Here, it is supposed that a stall factor is resolved, for example, due to such a reason that commit of a preceding instruction has completed in a same cycle as a cycle in which D-reverse has been executed and a required operand is obtained. In this embodiment, in this case, in a next cycle after the cycle in which processing of from step S301 to S303 has been executed, re-presentation is executed to one thread to which the instruction confirmed to stall belongs, prior to another thread different from the one thread to which the instruction confirmed to stall belongs (step S304). And in a further next cycle of that re-presentation (step S304), an instruction subsequent to the instruction confirmed to stall is decoded (step S305).

The processing represented in the flowchart of FIG. 18 is based on the assumption that the stall factor is resolved in a shortest time. In a case where this assumption is not applicable, in a cycle after D-reverse is executed, until a stall factor is resolved, the decode section 109 is made available to another thread different from a thread to which an instruction confirmed to stall belongs, and processing of another thread is executed by priority.

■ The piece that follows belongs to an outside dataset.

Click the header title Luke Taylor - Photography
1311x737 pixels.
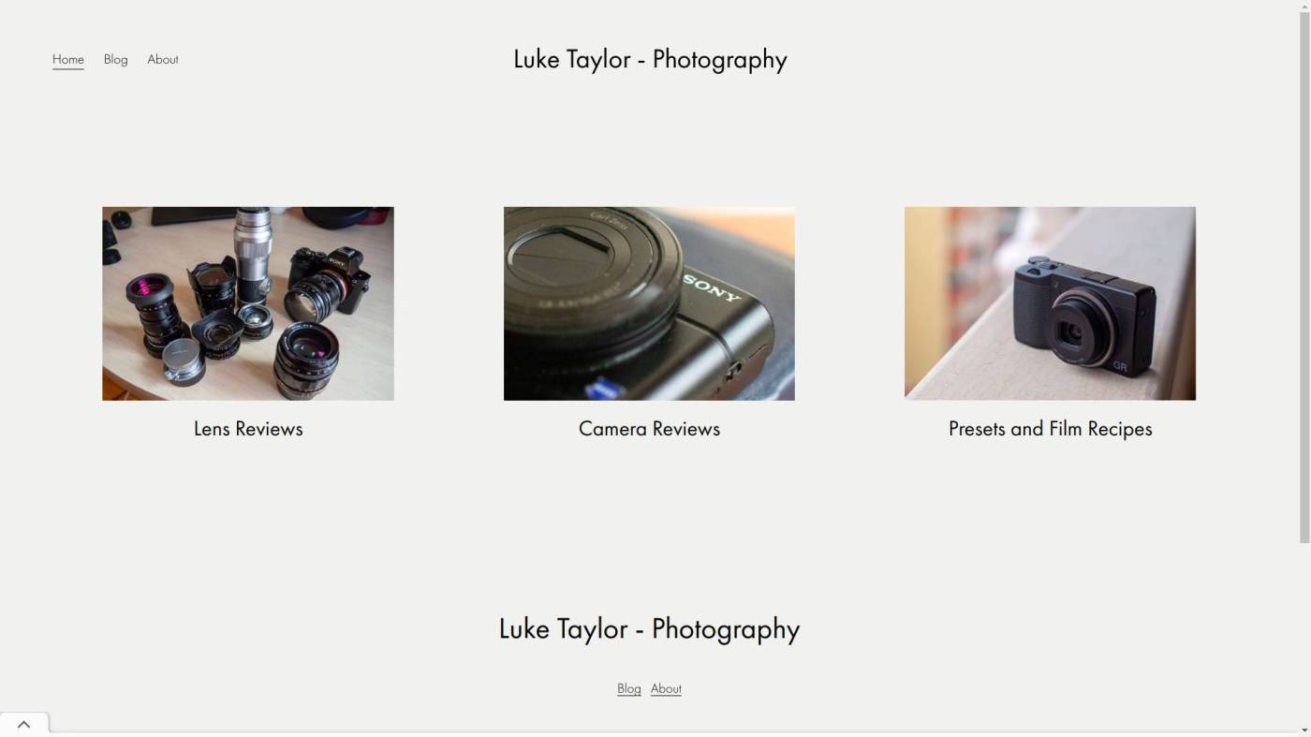point(650,59)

Sometimes there is a case where a program executed by the CPU 10 tries to execute processing of another thread different from one thread to which an instruction confirmed to stall belongs by priority, but lacks an target to be prioritized due to a fact that another thread is in an idle state or not being executed by the CPU 10, that an instruction in another thread is not fetched and there is no instruction ready for processing. In this embodiment, in such a case, invalidation and execution of D-reverse to an instruction subsequent to the stall instruction is stopped, and the instruction subsequent to the stall instruction is held in the IWR 109a of the decode section 109. To enable such processing, the present embodiment is further provided with an absence detection circuit for detecting an absence of a target to be prioritized.

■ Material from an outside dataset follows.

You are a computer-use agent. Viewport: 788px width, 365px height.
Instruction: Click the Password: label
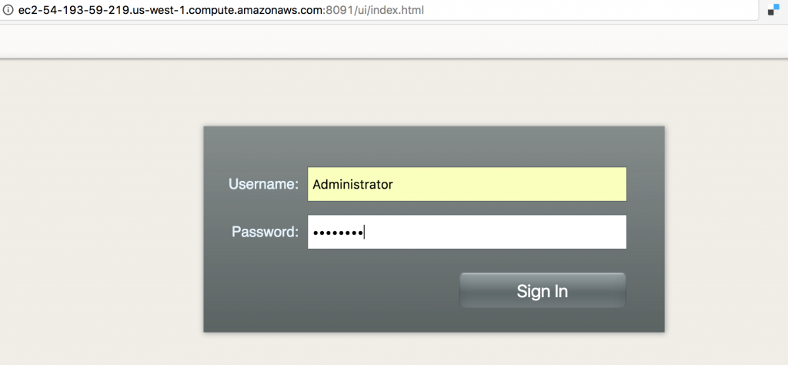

FIG. 19 is a diagram illustrating an absence detection circuit.

As illustrated in FIG. 19, in this embodiment, when another thread different from a thread currently being processed is in an idle state, an OS notifies as such. Also, when an instruction in another thread different from the thread currently being processed is not fetched and thus there is no instruction ready for processing, the instruction buffer 104 notifies as such.

The absence detection circuit 257 illustrated in FIG. 19 contains an OR operator 257a to output “1” when there is either one of the above two types of notifications, and a notification circuit 257b to notify the decode section 109 of a presence of a restraint condition for invalidation of an instruction subsequent to a stall instruction and for D-reverse execution. When the absence detection circuit 257 notifies the decode section 109 of the presence of the restraint condition, the instruction following the stall instruction is held in the decode section 109 as it is.

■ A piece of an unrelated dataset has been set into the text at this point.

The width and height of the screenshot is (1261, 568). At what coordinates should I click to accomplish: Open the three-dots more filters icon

In a case where there is no such restraint condition, and the instruction subsequent to the stall instruction is invalidated and D-reverse is executed, so that the decode section 109 is made available to another thread different from the thread to which the stall instruction belongs, processing of the instruction in another thread is performed by a priority as well as monitoring is performed to the stall factor in the instruction buffer 104. When information indicating that the stall factor is resolved is obtained, the instruction buffer 104 performs the above-described re-presentation to the thread to which the stall instruction belongs.

FIG. 20 is a flowchart illustrating processing from an occurrence of stall through monitoring of a stall factor to execution of re-presentation.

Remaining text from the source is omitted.